# New to bow hunting



## mdhunter (Jan 17, 2010)

I'm new to bow hunting and i want to start hunting state land and i have everything i need for it. I need some help on where to put my stand, like to set up of a field edge or like 80 yards of the field ? Down in the hollow or top etc... I just would like some tips, anything would help ? Thanks


----------



## greatwhitehunter3 (Sep 15, 2006)

Scout. Walk the land and find trails and go from there. Figure out where they are feeding and bedding.
Is it mostly CRP? Many trees? Creeks? Give us a little more to work with! :beer:


----------



## HUNTNFISHND (Mar 16, 2004)

Yeah, we need more info? What state are you hunting? Different terrain requires different techniques.
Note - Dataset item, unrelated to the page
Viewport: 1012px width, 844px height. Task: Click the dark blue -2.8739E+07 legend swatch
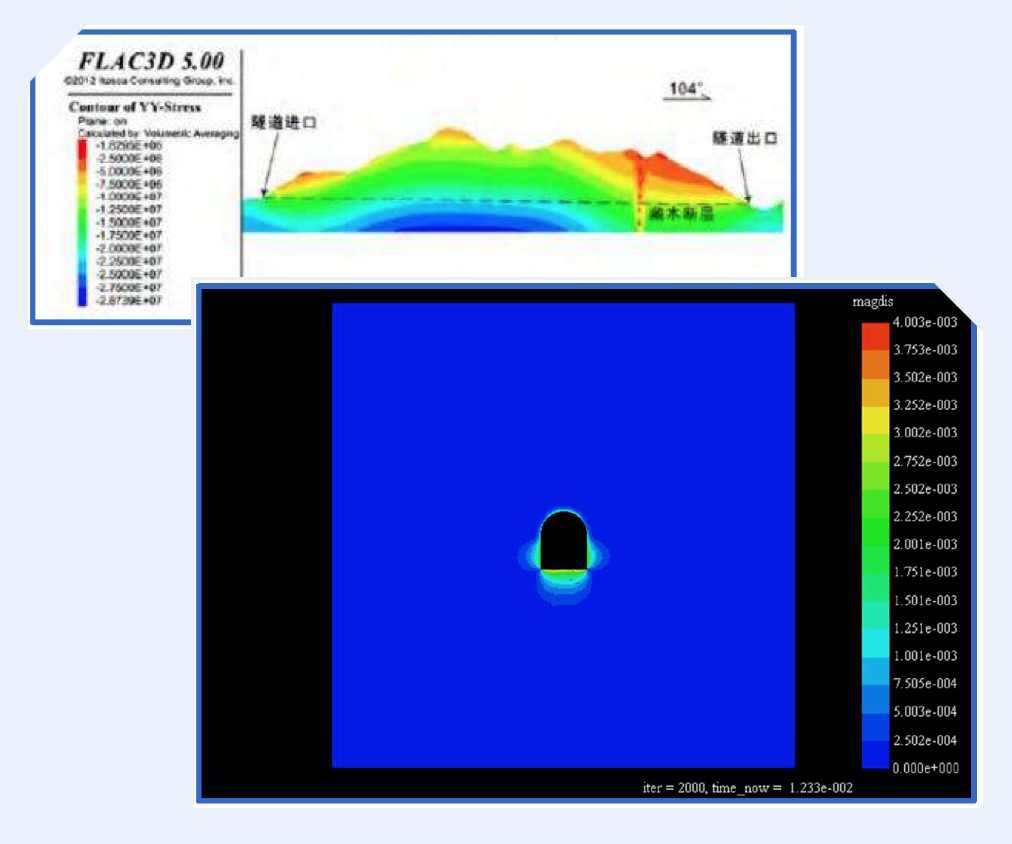[82, 298]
In general, do some long range scouting first. Glass fields in mornings and evenings, locate where deer are entering and exiting those fields. Then, at mid day, follow those trails back a bit towards the bedding areas, find a secluded area with good cover. I like funnels, meaning a narrow area of cover that deer naturally funnel through in route to their bedding or feeding area. Place your stand about 15-30 yards downwind of the trail. The distance depends on how thick the cover is, the terrain, concealment, etc. Have a plan of attack, meaning good entry and exit paths to your stand site that won't spook the deer. Then when the wind is right sneek in and wait! I learn something new every time out. Good luck!


----------



## mdhunter (Jan 17, 2010)

I'm hunting in Maryland on Green Ridge State Forest. It is not the best hunting ever but it is close for me so i have to deal with it. There are some creeks there and alot of valleys and hills. The deer seem to cross in the funnels alot but not until mid-late november and it doesn't look like they are now, there isn't much trails/sign for deer going down and crossing through there. The field i put in my first post is right at the bottom on a funnel. There is also a pond that is right at the bottom of the funnel. I have hunted this spot with rifle for like 3 years and always kill a buck so i want to try it for bow. But i don't know how to set up and where to face my stand. If you need more information let me know and i will give you some more


----------



## greatwhitehunter3 (Sep 15, 2006)

By the sounds of it, you might want to try to set up somewhere inbetween the field and the pond in the bottom of that funnel. That sounds like money to me. Don't set up directly between the two but be within 20 to 30 yards of where you think they will be crossing. I don't know what the weather is like out there but if there isn't much for water around, they will be using that pond quite a bit especially if it is warm. There is usually a north wind this time of the year in MN but I am not sure about Maryland? Set your stand on either side of that corridor but keep in mind to play the wind right. Sounds like you found a good spot and good luck out there!! Keep us posted.


----------



## mdhunter (Jan 17, 2010)

Well i went out today and had a 3 bucks come in and about 10 does which isn't a bad morning. I didn't shoot because i passed up the littler buck to wait on a bigger buck and the bigger buck which was about 18 inch 8 point with good mass didn't come in shooting range. Then i had a little downfall tonight  I broke my sight so i have to get a new one tomorrow and siting it back in and then i'm going back out monday morning. I will let all of you guys know how that goes. I appreciate all of the help!


----------



## greatwhitehunter3 (Sep 15, 2006)

Sounds like you found a good spot though! Sorry to hear about your sight! Good luck and keep us updated :thumb:


----------



## mdhunter (Jan 17, 2010)

Will do! I'm headed out monday so i will let all of you guys know


----------